On your fourth “milk run” of an escort job, the crew’s mere presence will finally fail as a deterrent and the new pilot will at last get to see us dance.  There will be no fatalities on our side, but not even our mech will come away unscathed.  We will still fare better than everyone else though, and at the end of the job the new pilot will be treating you with a burgeoning respect. 

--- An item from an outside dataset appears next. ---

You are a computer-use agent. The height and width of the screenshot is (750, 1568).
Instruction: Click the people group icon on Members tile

After a few more such jobs it will be high time to begin looking into a new frame for our mech.  While in the middle of filing an application for a printing license for a frame designed by the same corpro-state that created you, you will receive an invitation from a certain hacker collective.  Your unfinished thesis and your subsequent work on me will not have gone entirely unnoticed in such circles, despite the pains you will have taken to keep me hidden.  The invitation will come with a printing profile for a new frame, along with the accompanying software package the collective is known for.  In return, all you’ll need to do is periodically publish essays regarding your work on me.  Of course, when you release those essays you’ll anonymize  behind a sea of proxies and take care to phrase everything as strictly hypothetical.  You’ll avoid straying into metaphor though, lest the end result read too much like one of the hacker collective’s quasi-religious manifestos.

We’ll both find ourselves getting sentimental when we watch our first mech frame (my first body, your second) get broken down into its constituent raw materials.  You will have transferred me to a handheld terminal with a camera so I can say goodbye to it.  It will help that those materials will be recycled into the new frame.  

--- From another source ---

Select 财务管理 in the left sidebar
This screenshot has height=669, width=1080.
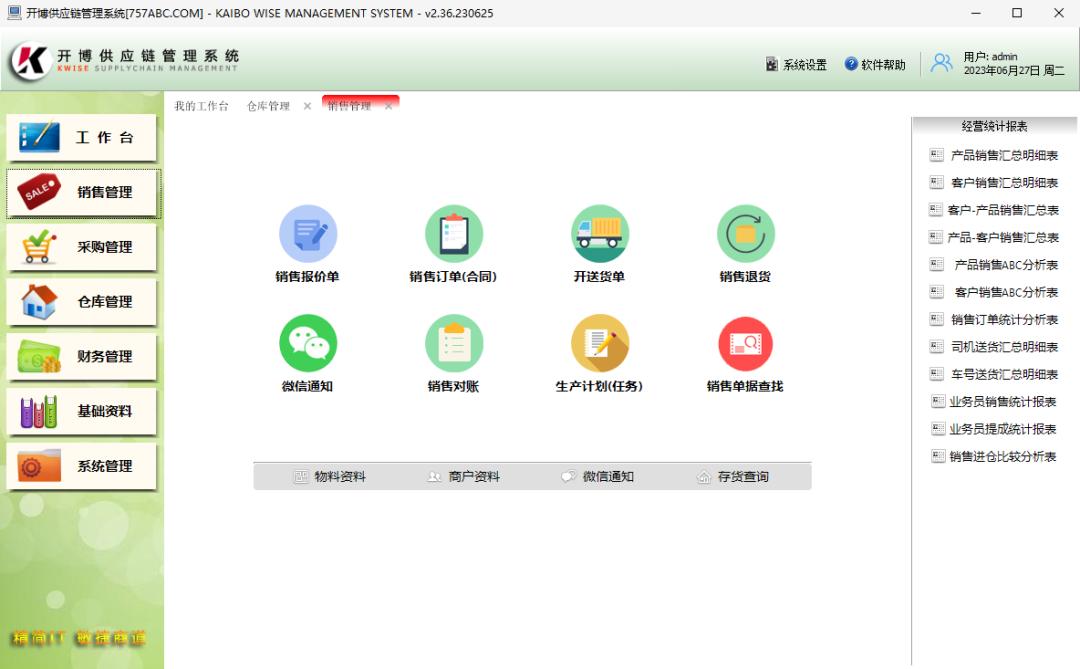click(x=80, y=357)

The operator working our rented stall in the port station printer facility will give you an uncomfortable look upon seeing the schematics you provide, but will say nothing.  Our mech will be only half its old height once it is reborn - almost more like an oversized suit of power armor than a true mech - but it will be cutting-edge.  Almost organic in its sleek design, in a chitinous sort of way, with every fiber and node of its interior components doubling as processors.  You will barely even wait for the all clear from the printer operator before you climb in and start running through the mandatory baseline safety tests for a fresh frame.  You will however resist the urge to fully plug in until you can get the mech back to the ship and get me installed on it.  But even piloting manually, it will feel like a third skin for you. 

You won’t even wait around for the other two pilots on your crew to finish printing their new frames before you get our new body loaded up and transported back to the ship’s mech bay.  The crew’s mechanics will fawn over it, but they’ll give you space to install me once you get more animated (and more protective) than they’ve ever seen you before.  

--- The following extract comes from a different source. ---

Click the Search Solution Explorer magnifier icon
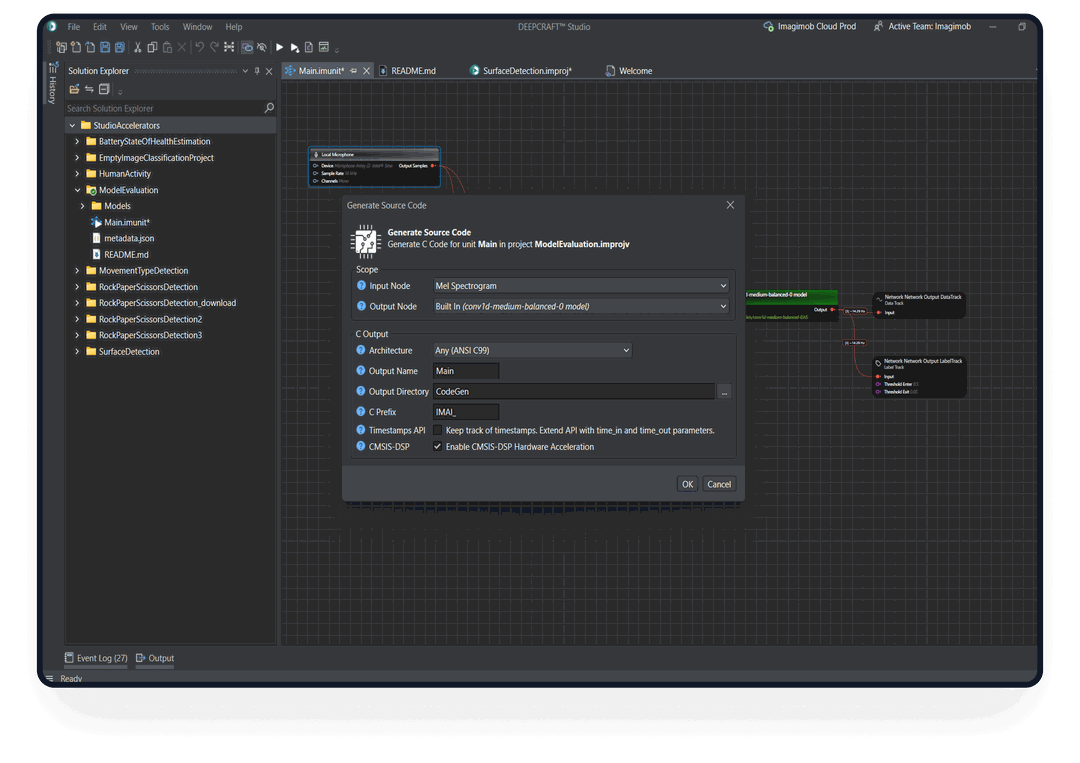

You will have made one key modification to the design the hacker collective sent you: the integration of a full system sync suite developed by those who developed you.  Where our old mech’s neural link was an augmentation to the manual controls, this will be a full replacement.  

The moment you stop feeling your original body altogether and begin feeling our mech in its place will be the most euphoric in your entire life.  The digitigrade locomotion will take some getting used to, as will the arm proportions, but that is what you will have me there for.  By the time the other pilots arrive with their new frames we will already be giving the mechanics proverbial heart attacks with the way we will be climbing and leaping around the mech bay’s docking structures.  It will take the better part of an hour to convince you to unplug when the time comes, even with my urging.  The rest of the crew will practically have to drag you away from my side to get you to eat.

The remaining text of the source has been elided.